THE DATA: Begin

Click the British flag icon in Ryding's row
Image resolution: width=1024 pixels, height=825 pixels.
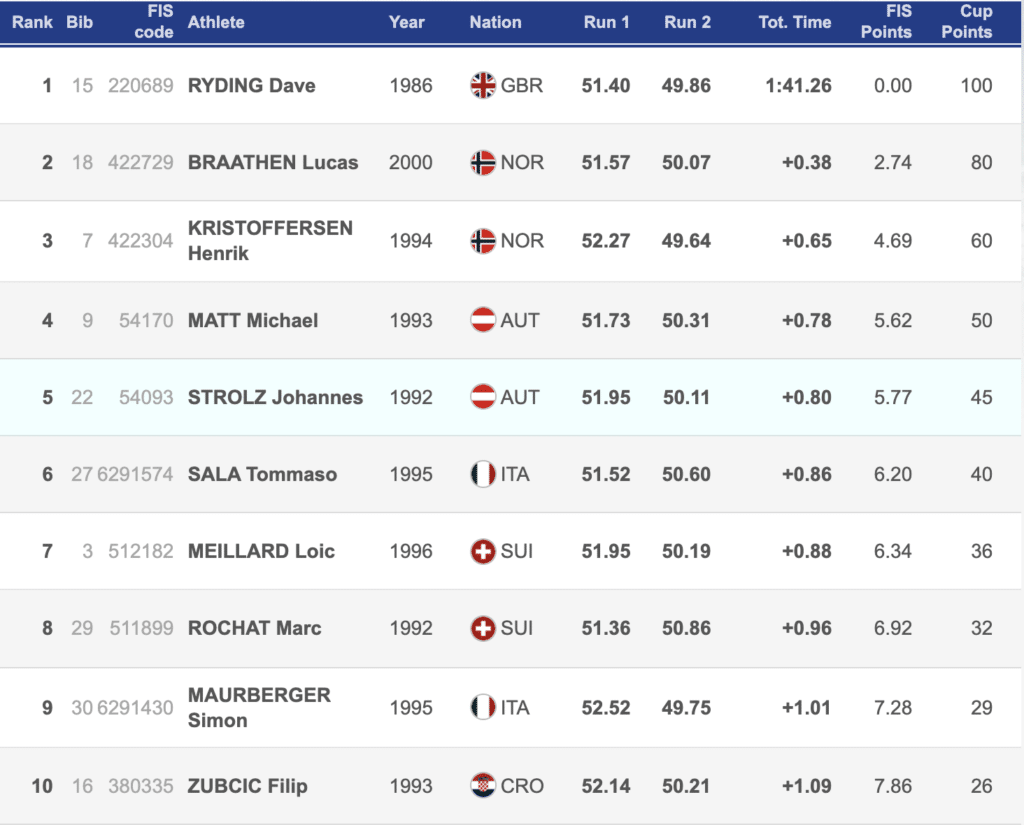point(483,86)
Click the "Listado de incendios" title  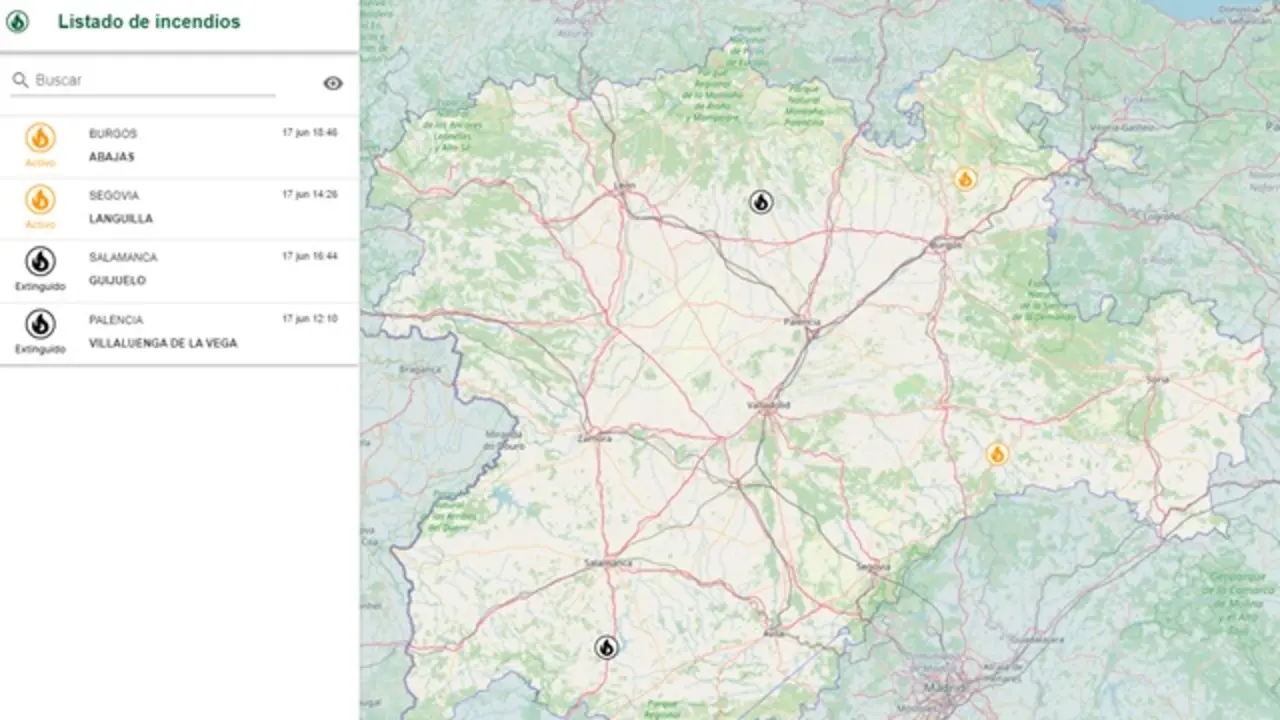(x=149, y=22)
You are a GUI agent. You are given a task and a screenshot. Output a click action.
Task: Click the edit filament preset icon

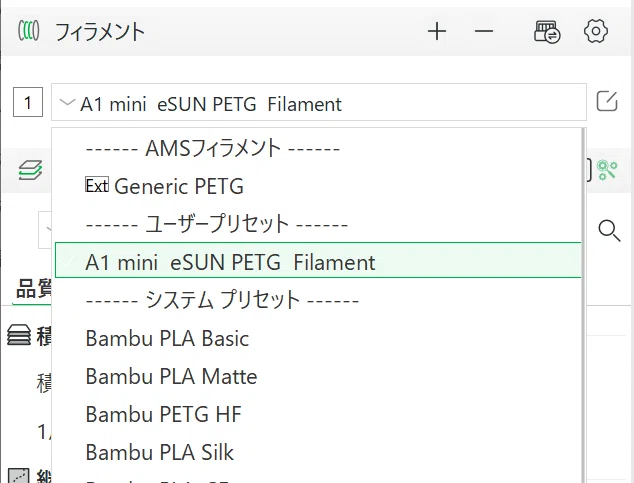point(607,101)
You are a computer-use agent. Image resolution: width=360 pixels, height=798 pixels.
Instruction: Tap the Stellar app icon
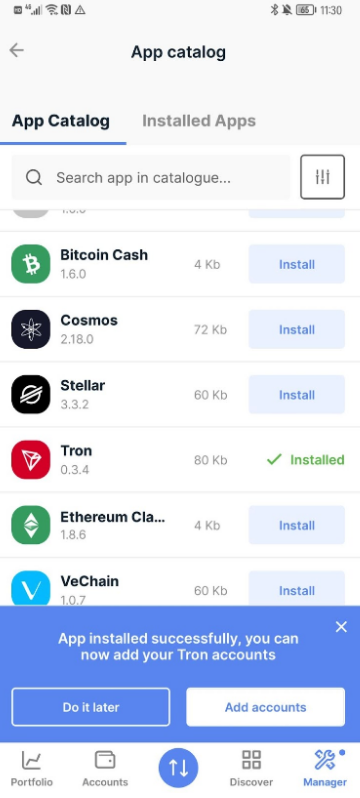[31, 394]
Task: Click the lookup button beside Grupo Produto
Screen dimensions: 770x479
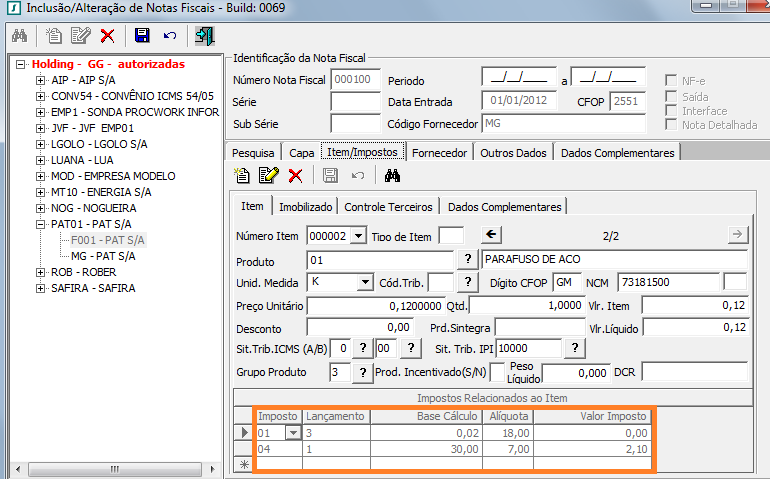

THE DATA: End

## [WORK ORDER]
Which lines run from the one containing "Task: Click the lookup" to the end of the entries above? Write them out exactly, leaving out every picture.

## [ANSWER BOX]
Task: Click the lookup button beside Grupo Produto
Screen dimensions: 770x479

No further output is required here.